The Heartbreaking Ways That Life Is NOT Like an Audrey Hepburn Movie


My second language is French. Yes, it’s as useful in my everyday life as you think it is. Unbelievably, I didn’t study it just for the two years required in high school either. I studied it for a solid ten years. Truth.
I chose French because of Audrey Hepburn, obviously. Because of “Sabrina.”
Have you ever seen “Sabrina”? It’s a classic starring Audrey Hepburn, William Holden and Humphrey Bogart. In it, Sabrina is an awkward and gangly daughter of the chauffeur. She is in love with the handsome, rich son of the family whom her father serves. Tragically, she is never noticed by the man she loves; thus, she despairs. Her father sends her off to Paris to learn to cook. She was meant to be a cook in this life — not the romantic interest of a handsome young rich man. Despite her reluctance to go to Paris, the experience transforms her from an awkward teenager into a sophisticated and worldly young lady who can effortlessly catch the attention of the object of her desire. Upon her return home, the shenanigans start, Humphrey Bogart gets involved, and you can probably guess how it ends.
It’s that first five minutes of the film that got me. I was an awkward, ugly, pale, freckled, pimpled, red-headed girl from Nowheresville. I felt unnoticed, unsophisticated, unpretty, and so unconfident. More than anything, I wanted to feel . . .well . . . like Sabrina, I guess. So, I made a declaration that I would someday go to France (thereby shedding my awkward self, and returning with the beautiful, cultured and graceful self that I knew must be in there somewhere).
Foreshadowing: No one tells you that if you feel awkward and unsophisticated in small-town Montana — you are most certainly going to feel even more awkward and more unsophisticated in France.
Regardless, I studied French all four years of high school, and after my senior year, I went to Europe with my dear friend, Teresa. Her father has cousins who live in Zürich, and they most graciously took us in for a week. It’s hard to explain how ridiculous we were, so I’ll leave you with these two images: we sang Edelweiss daily and we took pictures of ourselves opening the wooden shutters of their house again and again. Everything was so delightfully charming and European! We traveled all over Switzerland with her family — Zürich and Bern and Lucerne — then they sent us on a train to the north to tour a chocolate factory (imagine — Lucy and Ethel in the chocolate factory times a billion), and we met other relatives who lived in the mountains on the most idyllic, cute little European farm, so very different from a barbed-wire-fence-Montana farm. The adorable European cows had bells on their necks, not numbered orange tags in their ears. They were coddled dairy cows, not hormone injected beef cattle. Everything in Switzerland was clean and lovely and perfect. Roses bloomed in every garden, the chocolate was significantly more delicious, and the mayonnaise came in tubes not jars. I loved it. I felt like I was really seeing the world for the first time, and it made me feel . . . so. . . cultured. And thus began an attempt to become a more cultured version of myself . . . my French self . . . like Sabrina.

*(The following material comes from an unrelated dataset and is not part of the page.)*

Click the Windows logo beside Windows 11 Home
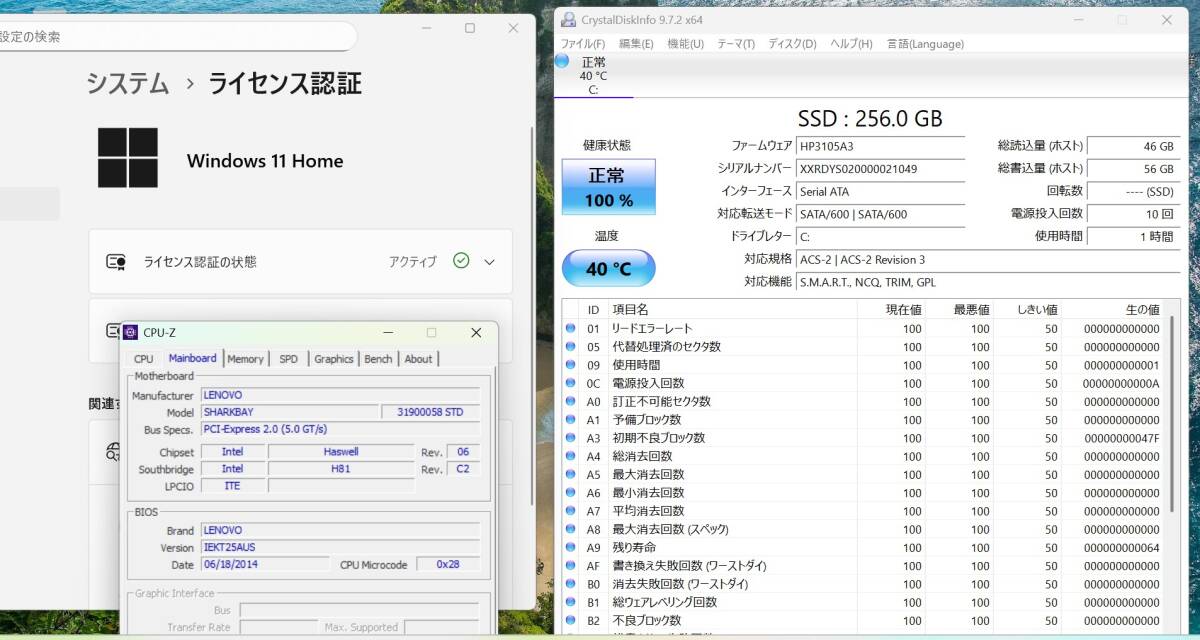 (x=129, y=160)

In college, I jumped into the whirlwind of my single-minded goal: get to France. I took 200 level French classes and spent much of my free time filling out paperwork so that I could study abroad my sophomore year. I didn’t care where I went in France (mistake number one); I didn’t care what courses I would have to take (mistake number two); I took out as many student loans as I could (mistake number three); and I basically listened to no one’s advice (mistake . . . ugh. Four, five, six, seven. . .). But, I didn’t need any advice because as soon as I got to France, I would marry an Italian ski instructor (he was always Italian, now that I think of it) and never come back to Montana because I was going to be too smart and elegant for Montana.
Naturally.
At the time, and remember I was only nineteen, I assumed that all of France was populated with elegant women in chic dresses and men in berets drinking wine in cafés and smoking while having intellectual discussions all day, which, to a certain extent it was. What I couldn’t foresee, however, was that 1) the women in chic dresses wouldn’t be hanging out with the likes of me; 2) only old men wore berets and they were all too happy to hang out with me; 3) people smoking and drinking all day is unpleasant and annoying, and 4) the intellectual discussions were mostly about why American foreign politics was so dreadful, how George W. Bush had managed to get elected (this was 2000 after all), the stupidity of the electoral college, and why America still maintains the death penalty.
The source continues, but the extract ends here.